Their underlying philosophy at that time was to attract enough fish into the net, and you were bound to have some keepers in there somewhere with your crossed fingers!
Over the years, an alternative philosophy, known as Account-Based Marketing (ABM) started evolving, one that gets rid of the net and gives marketers a spear to target appropriately.
Account-based marketing (ABM) is getting serious attention at the present time. Bloggers, vendors, and market research companies are fueling a resurgence in ABM’s popularity. In 2004, ITSMA coined the phrase, but B2B vendors have been doing this type of marketing for years, without calling it account-based marketing. For the past few years, sales and marketing teams have been trying to redesign demand generation, understand technologies like marketing automation, wrap themselves around inbound marketing, and have now realized that they sell to businesses so they need to build their sales and marketing machines accordingly.

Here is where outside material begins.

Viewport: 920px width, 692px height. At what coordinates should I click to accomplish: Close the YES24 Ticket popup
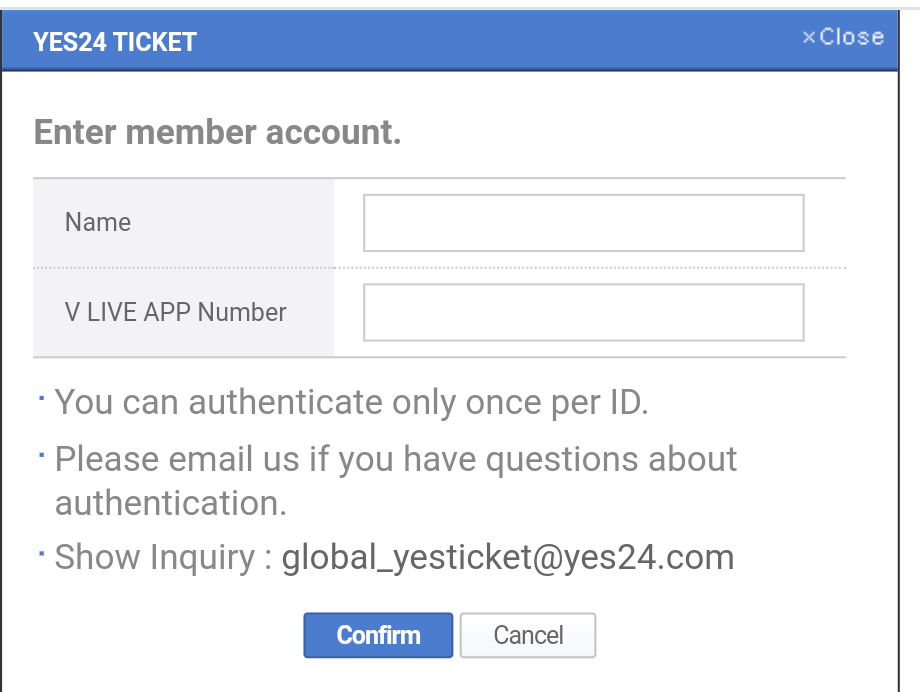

Let’s dive into a smart guide to Account-Based Marketing.
What is Account-Based Marketing?
In its simplest form, Account-based Marketing is a strategy that directs marketing resources to engage a particular set of target accounts. ABM not only calls for alignment between marketing and sales teams, but it also forces teams to align because personalization at the account level requires sales and marketing to be in sync on account-specific messaging. Higher revenues in a shorter time frame act as a motivator for them.
Rather than casting a net with their lead-generation efforts, marketers utilizing account-based marketing works closely with sales teams to recognize key potential customers and then tailor customized programs and messages to the purchasing team within target accounts.

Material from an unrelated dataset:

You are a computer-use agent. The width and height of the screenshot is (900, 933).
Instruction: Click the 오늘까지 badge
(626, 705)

How It can help Advertisers get the rightful publishers?
You can run advertisements on websites that are relevant to the content base of the publishers on keyword targeting for contextual advertising. One of the most popular examples is Google Ads, where the Google Display Network automatically serves ads that are relevant to the users on the basis of contextual targeting.
Contextual or keyword advertising is good for reaching the audience with an interest in your products or services, but the biggest issue is that if you fail to target particular accounts, you might waste most of your ad spend on non-target accounts.
Direct Publishers B2B Ads
Buying ads directly from business and trade publications has numerous benefits vs. programmatic advertising, involving exclusive inventory and access to the first-party data of the publisher that sometimes includes company name and job titles and keyword searches.
Unfortunately, the first-party data with direct deals are generally very stale and too limited in volume to make any significant impact on your target accounts. Most direct publisher advertisements deals end up targeting all readers, including non-target accounts leading to wastage and sub-optimal ROI. Moreover, direct publisher advertising is difficult to scale because each publisher offers different audience selection criteria and each publisher needs to be contacted individually for optimizations.
Why ABM Enhances the Proficiency of Intent Data?
Intent data can play an important role in making your ABM program more effective and efficient. In recent times, ABM has gained traction among B2B marketers. A survey by Sirius Decisions shows that over 90% of B2B marketers consider it an important part of the marketing strategy of their company.
For B2B businesses that embrace the ABM approach, intent data is the most critical tool they have at their disposal.
Sales and marketing teams utilize intent data to prioritize target accounts based on actual data showing which accounts are researching their products and services.
Prioritizing accounts in this way is far more effective than simply keeping account selection on a sales wish-list. From these insights come the efficiency, precision, and effectiveness that ABM strategies promise to provide.
Understanding the online behavior of the target accounts enables you to tailor how you interact with them online. Utilizing targeted advertising and personalized content means you are targeting the businesses you care about, in the spaces they care about, with the information you know they are looking for.
In the complex business environment of today, data enables businesses to make informed decisions. When it comes to marketing, intent data serves as one of the most powerful tools that fuel the growth of ABM programs in B2B marketers.
By helping B2B marketers in understanding their potential customers, intent data makes it possible for businesses to identify high-value accounts and nurture them through personalized content and campaigns.